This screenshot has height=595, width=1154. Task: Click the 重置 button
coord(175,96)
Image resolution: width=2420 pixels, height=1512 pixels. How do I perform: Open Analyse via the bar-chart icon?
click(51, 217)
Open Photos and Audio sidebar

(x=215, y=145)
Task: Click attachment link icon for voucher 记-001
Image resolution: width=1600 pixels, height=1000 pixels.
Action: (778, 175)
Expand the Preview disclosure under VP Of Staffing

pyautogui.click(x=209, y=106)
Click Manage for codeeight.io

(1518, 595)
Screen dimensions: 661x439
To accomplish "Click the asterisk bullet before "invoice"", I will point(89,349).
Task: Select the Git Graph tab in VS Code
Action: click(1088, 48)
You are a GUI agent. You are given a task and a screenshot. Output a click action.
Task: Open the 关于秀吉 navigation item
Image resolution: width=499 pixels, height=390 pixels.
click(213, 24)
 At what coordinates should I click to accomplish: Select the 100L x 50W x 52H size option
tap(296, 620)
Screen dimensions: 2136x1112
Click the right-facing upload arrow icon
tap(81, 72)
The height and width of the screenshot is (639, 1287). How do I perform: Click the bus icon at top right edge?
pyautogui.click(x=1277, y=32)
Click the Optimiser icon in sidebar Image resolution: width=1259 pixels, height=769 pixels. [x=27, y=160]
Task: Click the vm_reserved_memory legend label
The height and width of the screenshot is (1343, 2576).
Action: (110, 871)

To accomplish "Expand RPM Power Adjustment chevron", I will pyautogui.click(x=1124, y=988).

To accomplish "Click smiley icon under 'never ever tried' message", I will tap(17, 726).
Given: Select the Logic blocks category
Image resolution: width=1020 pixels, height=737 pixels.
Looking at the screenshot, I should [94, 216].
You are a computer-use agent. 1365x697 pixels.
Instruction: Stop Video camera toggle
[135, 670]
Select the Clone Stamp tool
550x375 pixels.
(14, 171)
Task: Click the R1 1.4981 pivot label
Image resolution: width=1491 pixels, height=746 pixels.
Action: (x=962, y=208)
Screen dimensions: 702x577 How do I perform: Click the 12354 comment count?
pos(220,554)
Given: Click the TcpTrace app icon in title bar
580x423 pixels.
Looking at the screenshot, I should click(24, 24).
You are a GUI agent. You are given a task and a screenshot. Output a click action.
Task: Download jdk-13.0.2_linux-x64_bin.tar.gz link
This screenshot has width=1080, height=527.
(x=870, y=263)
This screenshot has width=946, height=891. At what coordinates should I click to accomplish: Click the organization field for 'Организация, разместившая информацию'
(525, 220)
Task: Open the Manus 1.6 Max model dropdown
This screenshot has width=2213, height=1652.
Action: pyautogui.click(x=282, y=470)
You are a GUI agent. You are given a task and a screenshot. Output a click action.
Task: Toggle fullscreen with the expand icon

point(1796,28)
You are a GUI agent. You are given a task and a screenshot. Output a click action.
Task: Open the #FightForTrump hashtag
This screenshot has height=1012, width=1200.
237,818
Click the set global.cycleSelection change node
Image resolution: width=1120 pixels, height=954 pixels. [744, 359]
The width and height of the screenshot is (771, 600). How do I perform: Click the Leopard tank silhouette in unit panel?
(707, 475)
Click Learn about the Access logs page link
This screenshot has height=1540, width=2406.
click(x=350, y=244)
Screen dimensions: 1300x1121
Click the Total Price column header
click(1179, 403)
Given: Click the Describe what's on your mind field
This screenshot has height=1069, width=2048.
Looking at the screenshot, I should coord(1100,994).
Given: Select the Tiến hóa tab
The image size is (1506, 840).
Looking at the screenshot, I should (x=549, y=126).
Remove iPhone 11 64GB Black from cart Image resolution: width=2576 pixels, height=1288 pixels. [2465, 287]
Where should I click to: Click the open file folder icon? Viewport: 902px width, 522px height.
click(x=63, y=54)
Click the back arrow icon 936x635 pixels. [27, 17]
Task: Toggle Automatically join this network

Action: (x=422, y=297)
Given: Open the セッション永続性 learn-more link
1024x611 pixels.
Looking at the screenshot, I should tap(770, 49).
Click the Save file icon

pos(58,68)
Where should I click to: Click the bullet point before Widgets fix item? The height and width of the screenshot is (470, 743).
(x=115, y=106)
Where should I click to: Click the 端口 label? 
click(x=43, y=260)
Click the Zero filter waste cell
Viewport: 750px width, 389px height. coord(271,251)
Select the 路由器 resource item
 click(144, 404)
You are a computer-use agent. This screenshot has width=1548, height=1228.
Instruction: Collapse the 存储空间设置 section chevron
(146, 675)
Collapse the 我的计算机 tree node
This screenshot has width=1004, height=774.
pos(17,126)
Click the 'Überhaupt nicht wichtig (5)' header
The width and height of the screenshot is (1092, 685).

# GIVEN EXERCISE:
Pull out every line of the records above that contains the string "field", treating uppercase and lowercase letters as distinct.

# ANSWER BELOW:
This screenshot has width=946, height=891. At what coordinates should I click to accomplish: Click the organization field for 'Организация, разместившая информацию'
Given: Click the Describe what's on your mind field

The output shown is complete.